Israeli military spokesperson Daniel Hagari said the government was committed to complying with the truce agreement with Hamas but that there were many parties and factors involved. “And every day brings with it its complexities,” he added.
Yet, at least two Palestinians were reported to have been killed by the Israeli military and 11 wounded as they attempted the trip to northern Gaza on Friday.
A large number of displaced people were trying to return home across Gaza as the four-day truce brokered by Qatar took effect on Friday. However, Israel has warned people that they will not be allowed to enter the north of the war-torn enclave.
‘Joy is resistance too’
Many Palestinian families were, meanwhile, waiting for the release of their loved ones from Israeli prisons.
Safaa Merie, who was among hundreds of people who gathered to receive the prisoners in Beitunia, told Al Jazeera she was waiting for a 14-year-old boy on behalf of his family members from Jenin, a city in the north of the occupied West Bank.

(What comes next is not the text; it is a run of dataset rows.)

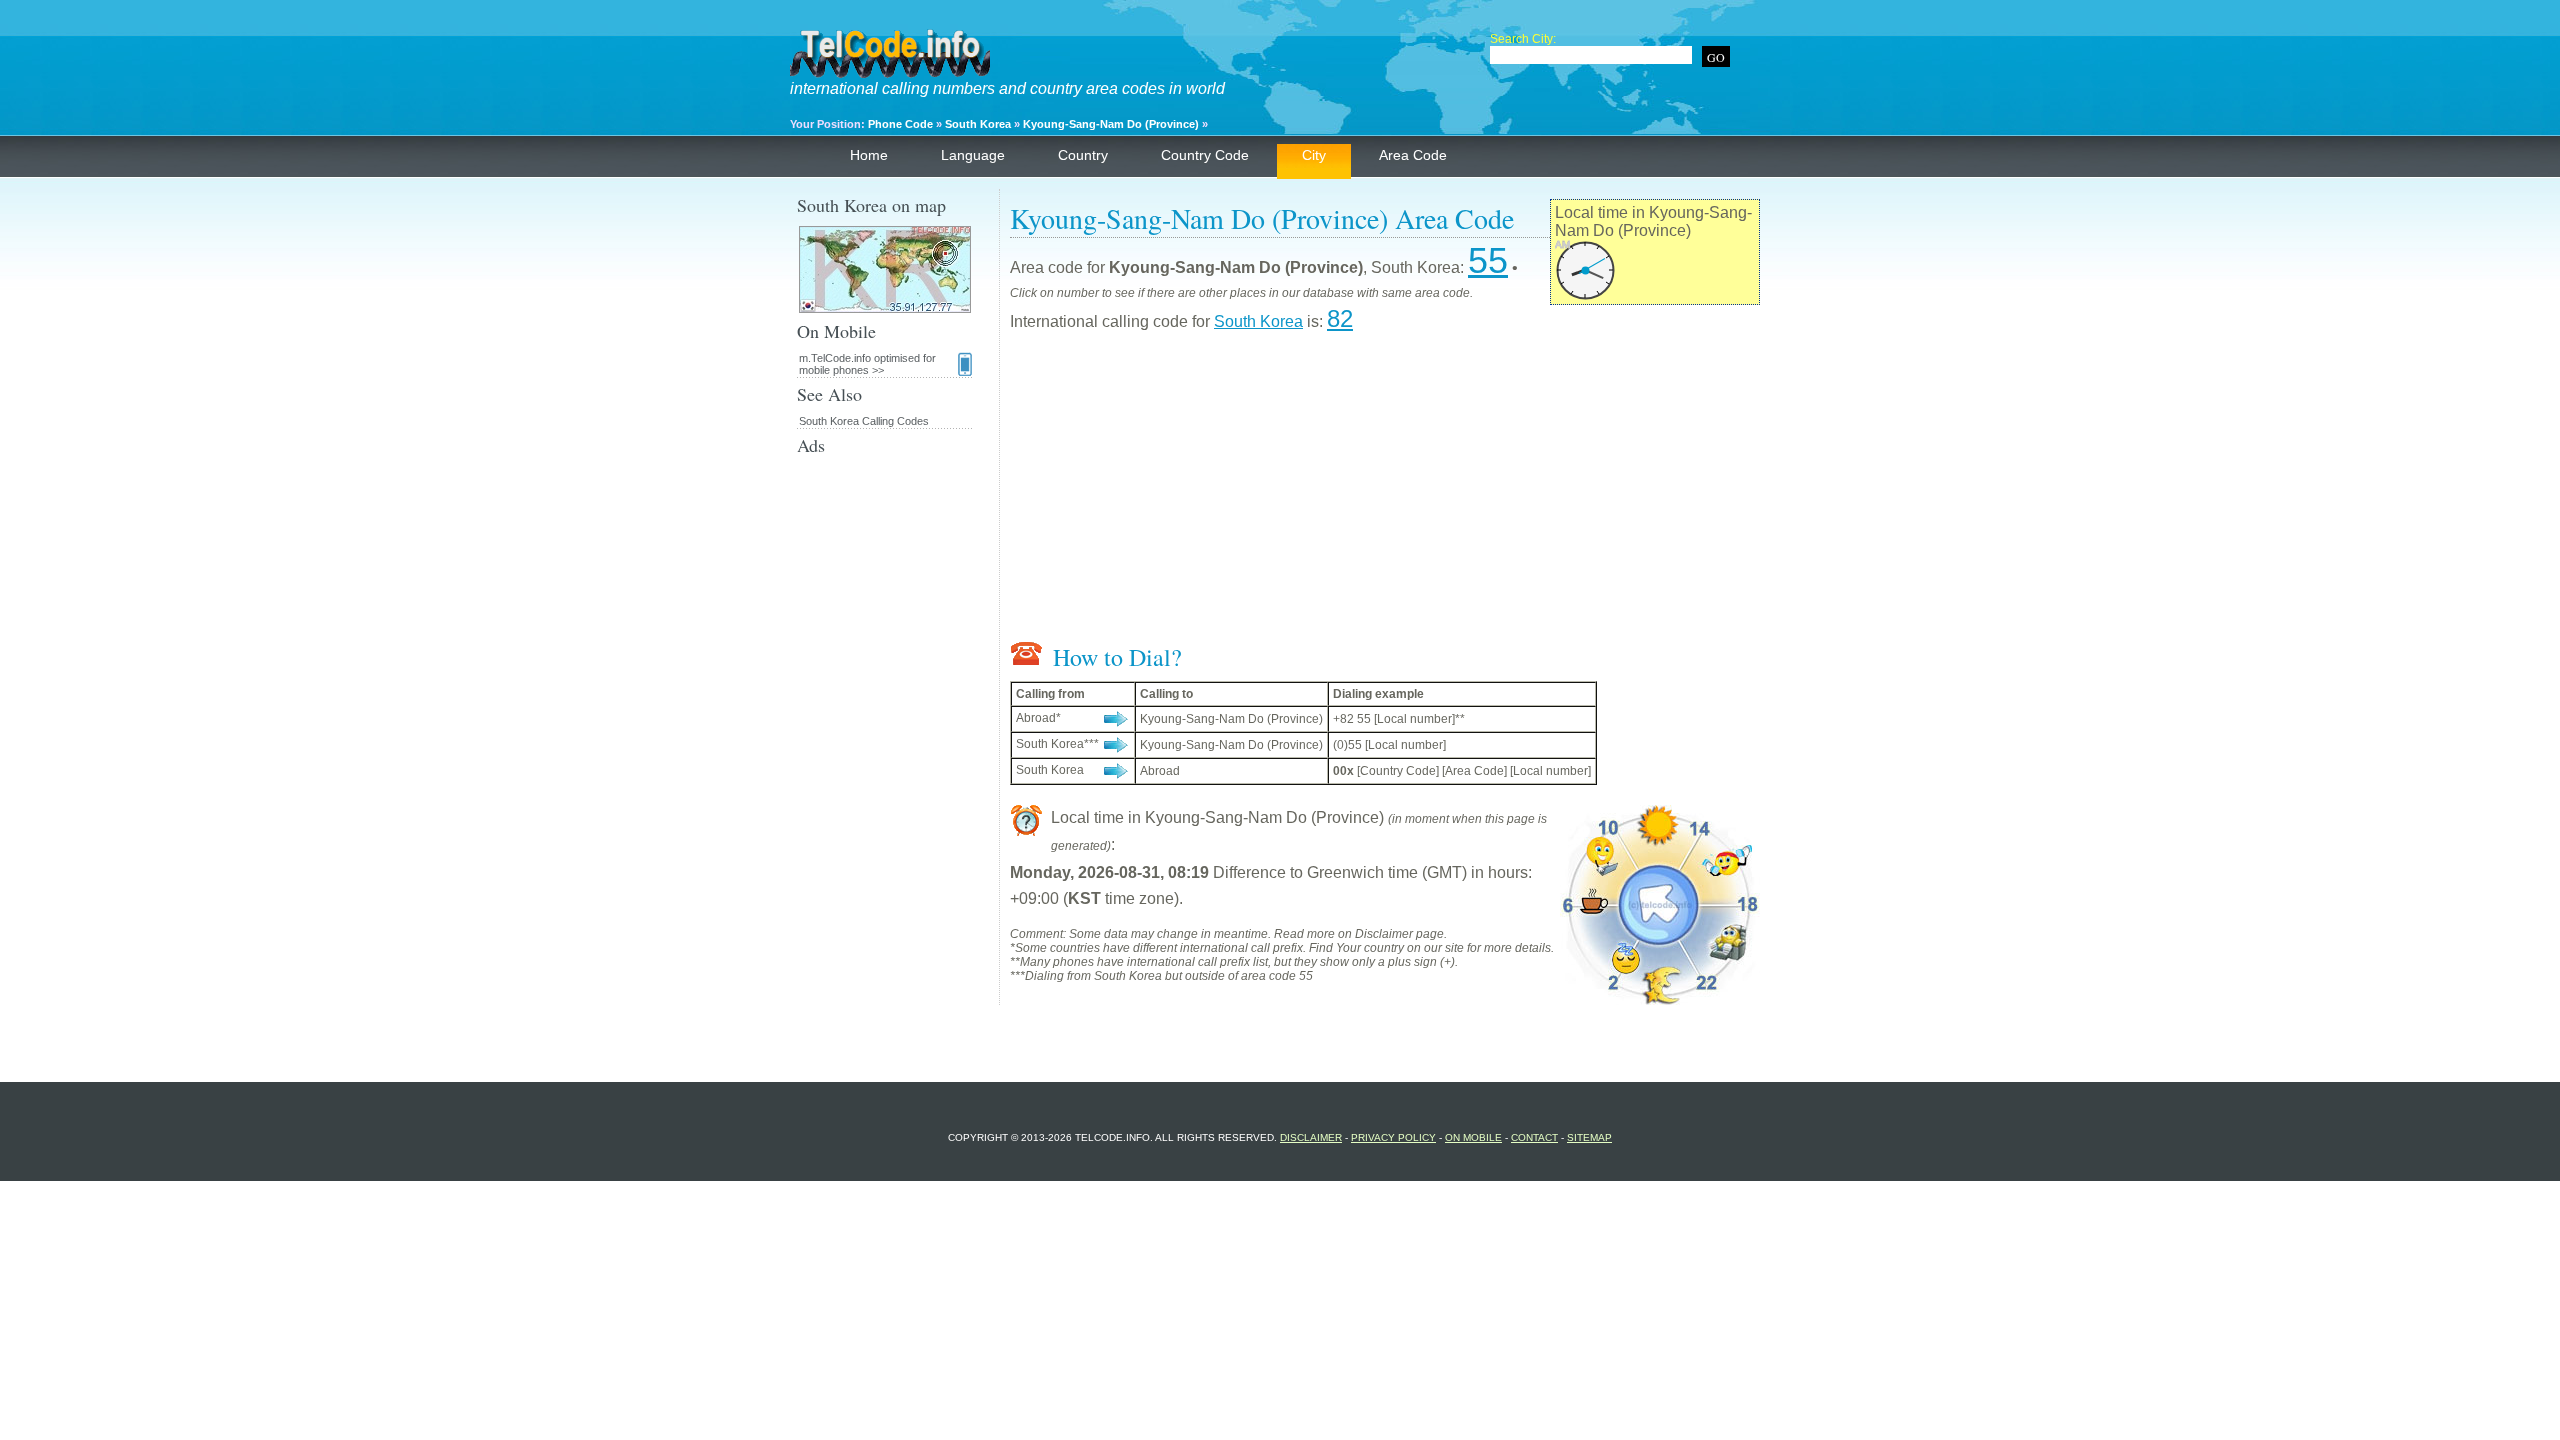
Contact (1534, 1137)
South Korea (978, 124)
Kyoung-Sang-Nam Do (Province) (1111, 124)
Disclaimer (1311, 1137)
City (1314, 155)
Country (1083, 155)
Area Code (1413, 155)
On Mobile (1473, 1137)
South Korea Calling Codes (864, 421)
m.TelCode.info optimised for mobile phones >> (867, 364)
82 (1340, 318)
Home (869, 155)
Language (973, 155)
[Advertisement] (1385, 491)
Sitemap (1589, 1137)
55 (1488, 260)
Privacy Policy (1393, 1137)
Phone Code (900, 124)
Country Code (1205, 155)
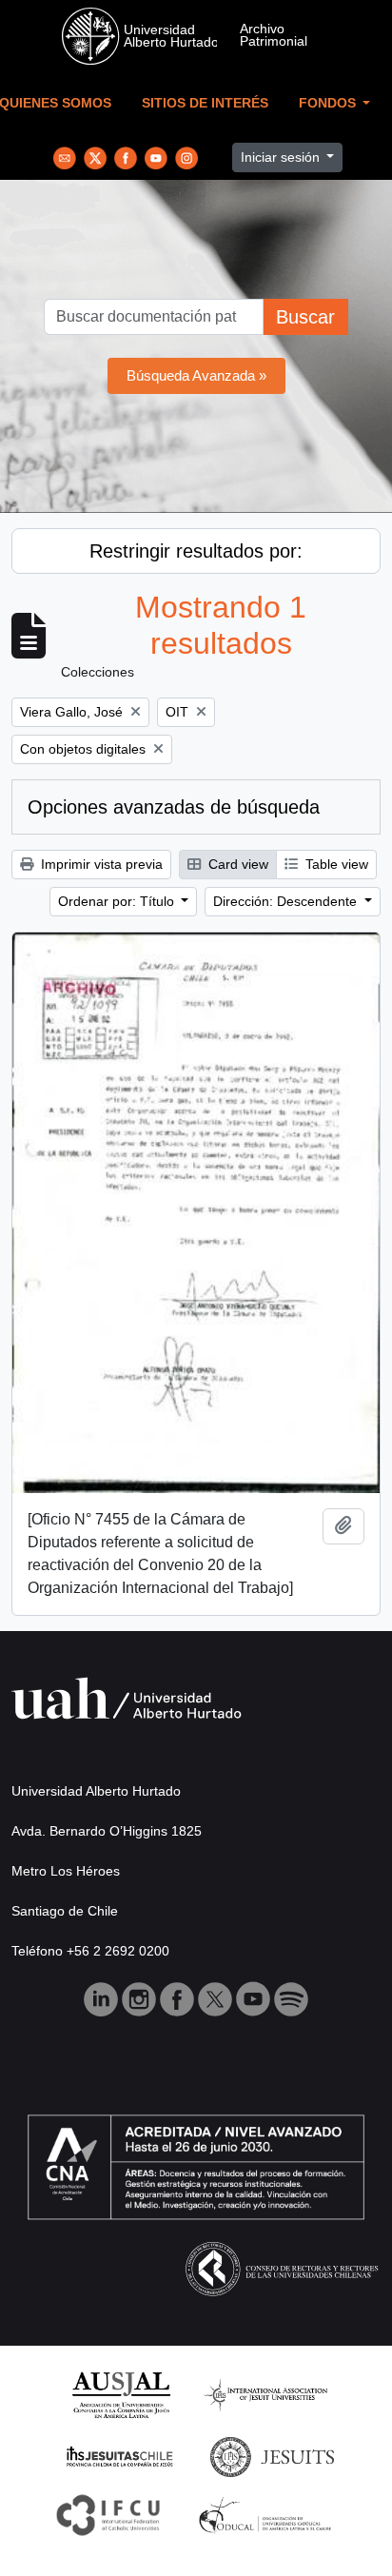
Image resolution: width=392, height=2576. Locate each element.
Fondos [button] (329, 103)
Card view (236, 864)
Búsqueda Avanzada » (196, 375)
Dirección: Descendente (287, 901)
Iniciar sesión (282, 157)
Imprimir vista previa (100, 864)
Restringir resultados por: (196, 551)
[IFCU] (108, 2514)
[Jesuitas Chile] (120, 2456)
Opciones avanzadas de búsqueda (174, 806)
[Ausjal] (120, 2394)
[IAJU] (265, 2394)
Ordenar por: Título (118, 901)
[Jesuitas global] (272, 2456)
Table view (335, 864)
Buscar (305, 316)
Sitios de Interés (205, 103)
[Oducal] (268, 2514)
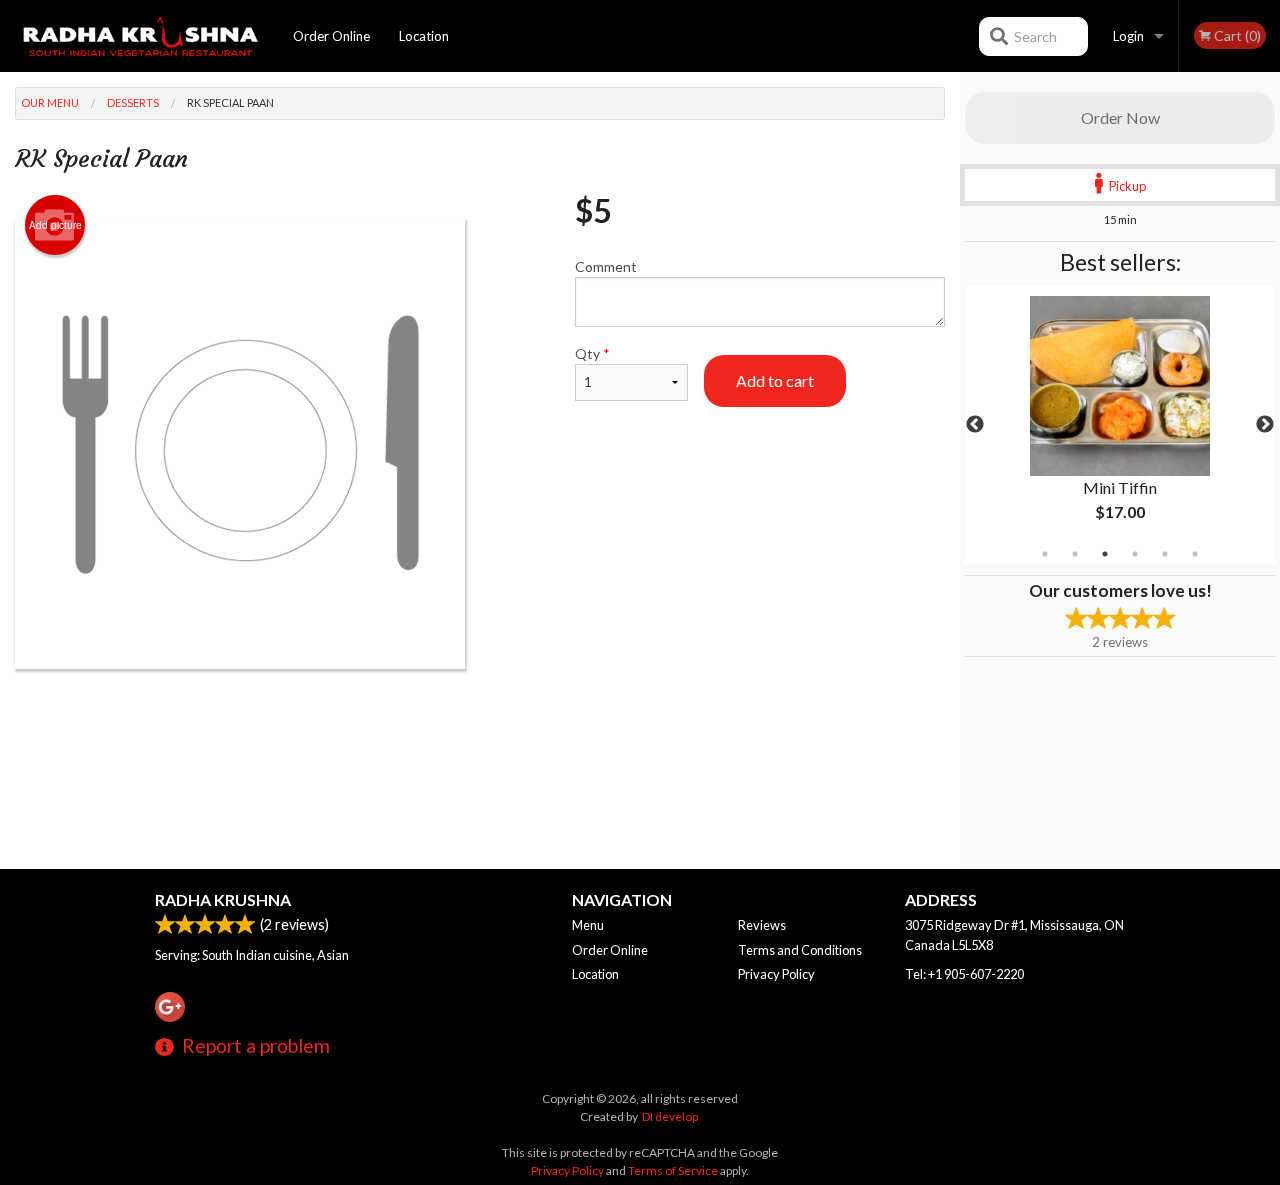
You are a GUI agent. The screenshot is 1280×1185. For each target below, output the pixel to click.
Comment (606, 266)
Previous (975, 425)
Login (1128, 36)
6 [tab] (1195, 554)
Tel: (964, 974)
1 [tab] (1045, 554)
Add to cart (775, 380)
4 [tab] (1135, 554)
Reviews (762, 925)
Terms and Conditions (800, 950)
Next (1265, 425)
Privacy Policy (776, 974)
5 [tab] (1165, 554)
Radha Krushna (223, 899)
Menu (588, 925)
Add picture (55, 225)
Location (424, 36)
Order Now (1120, 117)
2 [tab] (1075, 554)
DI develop (670, 1116)
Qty (592, 353)
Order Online (331, 36)
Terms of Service (673, 1170)
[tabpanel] (1120, 425)
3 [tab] (1105, 554)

“Because of the military checkpoints by the Israelis, it’s very difficult to come here, almost impossible,” she told Al Jazeera.
“I don’t know him but we are all here to welcome all the prisoners.”
Manal Tamimi told Al Jazeera in el-Bireh, also in the occupied West Bank, that she was waiting for her teenage nephew Wisam to be released after seven months.
“Our brothers and sisters in Gaza – our hearts are bleeding for them,” she said.
“But we believe that joy is resistance too and [we should not] let the occupier break us, break our happiness.”
Before the snag in the latest hostages-to-prisoners exchange, Egypt, which controls the Rafah border crossing through which aid supplies have resumed into southern Gaza, said it had received “positive signals” from all parties over a possible extension to the pause in fighting.
Diaa Rashwan, the head of Egypt’s State Information Service (SIS), said in a statement that Cairo was holding extensive talks with all parties to reach an agreement that would mean “the release of more detainees in Gaza and Palestinian prisoners in Israeli jails”.
Israel has said the truce could be extended if Hamas continues to release hostages at a rate of at least 10 per day. A Palestinian source has said up to 100 hostages could go free.
For now, 50 of about 240 hostages are to be exchanged for 150 Palestinian prisoners over four days under the truce, the first halt in fighting since Hamas attacked southern Israel on October 7, killing 1,200 people.
Israel has pledged to destroy Hamas, raining bombs and shells on the enclave and launching a ground offensive in the north. Israel’s relentless bombardment has killed more than 14,800 people, roughly 40 percent of them children, Palestinian health authorities said on Saturday.